To ensure appropriate care as well as communication of potential issues, IHS pharmacists also are required to discuss any potential abuse or diversion with prescribers, Levchuk said.
In addition, IHS pharmacists have taken the lead in distribution of naloxone, an opioid overdose-reversing drug. “Pharmacists and providers across IHS widely co-prescribe nasal naloxone to patients at risk of opioid overdose,” Levchuk said. “Co-prescribing is the process of evaluating risk as patients are receiving a prescription for opioids. If patients are deemed at risk, they are provided nasal naloxone and, along with family members, educated on overdose symptoms and administration of the naloxone.”
Intranasal naloxone was approved by the U.S. Food and Drug Administration in November, offering an easier-to-use alternative to the injectable form of naloxone that was previously available.
Because of concerns about contaminated needle sticks and injections, some first responders and primary caregivers had been using “unapproved naloxone kits that combine an injectable formulation of naloxone with an atomizer that can deliver naloxone nasally,” according to the FDA, which said the new formulation addresses these concerns. Naloxone can counter the effects of an overdose within two minutes.
Research published this summer in the Annals of Internal Medicine found that co-prescribing naloxone in a primary care setting for patients taking opioids for long-term chronic pain reduces opioid-related emergency department visits by 63% annually, compared with those who do not receive prescriptions for naloxone.1
In the study, providers were more likely to co-prescribe naloxone to patients prescribed higher dosages of opioids and those who had had an opioid-related ED visits within the previous year. Patients who received a prescription for naloxone also had 47% fewer opioid-related ED visits per month in the following six months than those who did not receive a naloxone prescription.
The study authors said they did not know how many patients actually filled their naloxone prescriptions, but their analyses indicated that co-prescribing might have a behavioral effect simply by increasing patients’ awareness of the risks associated with opioid use.
More than 90 IHS pharmacies also have partnered with the Bureau of Indian Affairs (BIA) to provide BIA law enforcement officers with naloxone for responding to drug overdoses. “To date, HIS has trained and provided naloxone to over 240 BIA law enforcement officers,” Levchuk pointed out.
The partnership aims to dispense the overdose-reversal agent to about 500 officers this year and to train them to administer emergency treatment to individuals experiencing an overdose. By putting naloxone in the hands of first responders, IHS pharmacists enable members of tribal communities to receive the fastest possible access to potentially life-saving medication when every second matters, she added.

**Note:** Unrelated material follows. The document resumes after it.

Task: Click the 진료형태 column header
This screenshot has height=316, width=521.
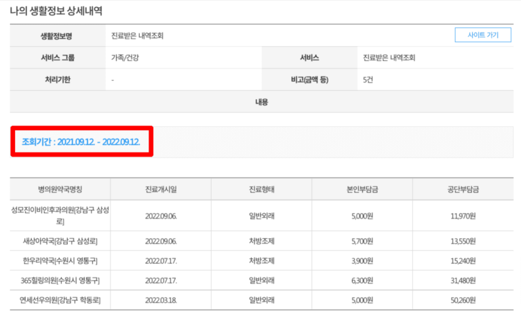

“We know that naloxone is one of those tools that can help save the lives of overdose victims so they can get the treatment they need for their opioid use disorder,” said Michael Botticelli, director of National Drug Control Policy. The “commitment by IHS and BIA is an important example of public health and public safety partnerships to address this epidemic.”
1 Coffin PO, Behar E, Rowe C, Santos GM, Coffa D, Bald M, Vittinghoff E. Nonrandomized Intervention Study of Naloxone Coprescription for Primary Care Patients Receiving Long-Term Opioid Therapy for Pain. Ann Intern Med. 2016 Jun 28.